#### Task inputs

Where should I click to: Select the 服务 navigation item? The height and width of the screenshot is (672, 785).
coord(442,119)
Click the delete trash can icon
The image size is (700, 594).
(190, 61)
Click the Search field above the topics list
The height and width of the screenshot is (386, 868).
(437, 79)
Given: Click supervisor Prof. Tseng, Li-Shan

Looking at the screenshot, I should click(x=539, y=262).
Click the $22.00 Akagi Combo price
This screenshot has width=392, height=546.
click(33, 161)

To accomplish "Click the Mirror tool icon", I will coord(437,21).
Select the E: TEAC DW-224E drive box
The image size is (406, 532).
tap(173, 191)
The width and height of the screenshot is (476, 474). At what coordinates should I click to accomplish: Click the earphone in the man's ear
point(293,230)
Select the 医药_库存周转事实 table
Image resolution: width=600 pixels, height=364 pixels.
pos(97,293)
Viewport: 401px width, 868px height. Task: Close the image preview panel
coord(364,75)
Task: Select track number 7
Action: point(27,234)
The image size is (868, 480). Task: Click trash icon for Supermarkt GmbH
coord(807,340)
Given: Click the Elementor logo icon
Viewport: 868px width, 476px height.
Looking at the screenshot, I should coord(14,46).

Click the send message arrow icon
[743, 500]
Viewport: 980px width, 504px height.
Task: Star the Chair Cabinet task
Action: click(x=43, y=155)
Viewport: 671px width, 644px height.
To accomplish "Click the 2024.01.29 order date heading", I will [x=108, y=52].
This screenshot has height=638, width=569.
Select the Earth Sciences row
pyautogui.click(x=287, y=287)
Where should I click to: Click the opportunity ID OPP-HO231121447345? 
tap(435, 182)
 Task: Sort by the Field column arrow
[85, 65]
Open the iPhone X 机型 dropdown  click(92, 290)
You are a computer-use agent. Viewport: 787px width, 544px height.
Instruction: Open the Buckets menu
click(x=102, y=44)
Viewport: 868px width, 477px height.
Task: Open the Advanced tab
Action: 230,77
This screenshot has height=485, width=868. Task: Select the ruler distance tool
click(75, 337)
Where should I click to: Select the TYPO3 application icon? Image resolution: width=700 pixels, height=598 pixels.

########

» To do
Return verbatim each line from the one that mentions "Instruction: Open the Buckets menu" to the end of the entries, inclusive.

» Result for this exercise
Instruction: Open the Buckets menu
click(x=102, y=44)
Viewport: 868px width, 477px height.
Task: Open the Advanced tab
Action: 230,77
This screenshot has height=485, width=868. Task: Select the ruler distance tool
click(75, 337)
Where should I click to: Select the TYPO3 application icon? Image resolution: width=700 pixels, height=598 pixels.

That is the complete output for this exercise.